• [TEXT PROVIDED]
————————

The Allure of Postal Mail
filed in General on May 18, 2009
[Note: If you are looking for the blog post that is a companion to my Spring 2009 Journal of Artists' Books article on the Pyramid Atlantic Critic's awards, you can read it here.]
I love the mail. I don’t get nearly enough of it (at least not of the good kind), though whether that is because I live in Chicago where there’s a good chance that my mail is stuffed under some carrier’s porch, or because email has killed the letter (and with it that marvelously crisp, cockled onionskin paper that people used to type on and which I need for an artist’s book and am dismayed to have discovered is no longer manufactured…) it is sometimes hard to tell.

————————

• [SUPPLIED MATERIAL]
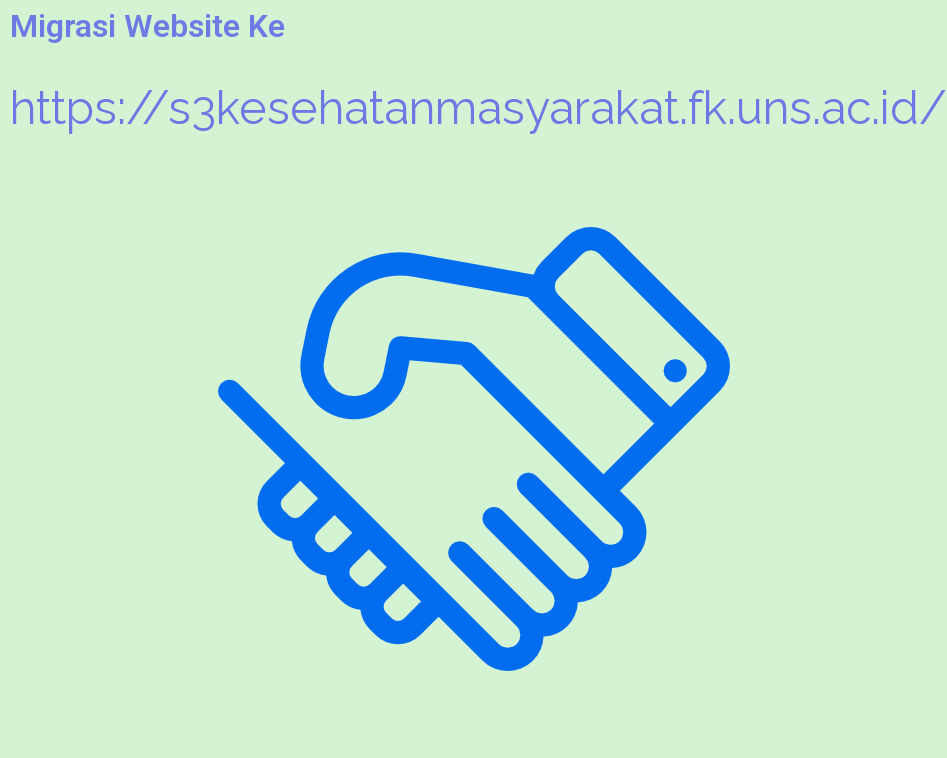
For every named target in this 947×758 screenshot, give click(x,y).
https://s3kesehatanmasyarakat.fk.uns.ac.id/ (478, 108)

————————

• [YOUR INSTRUCTIONS]
Answer these questions about the post on postal mail:
1. On what date was the post filed?
2. Which awards are the subject of the Spring 2009 journal article mentioned in the note?
3. In which city does the writer live?

• [TASK OUTPUT]
1. May 18, 2009
2. The Pyramid Atlantic Critic's awards
3. Chicago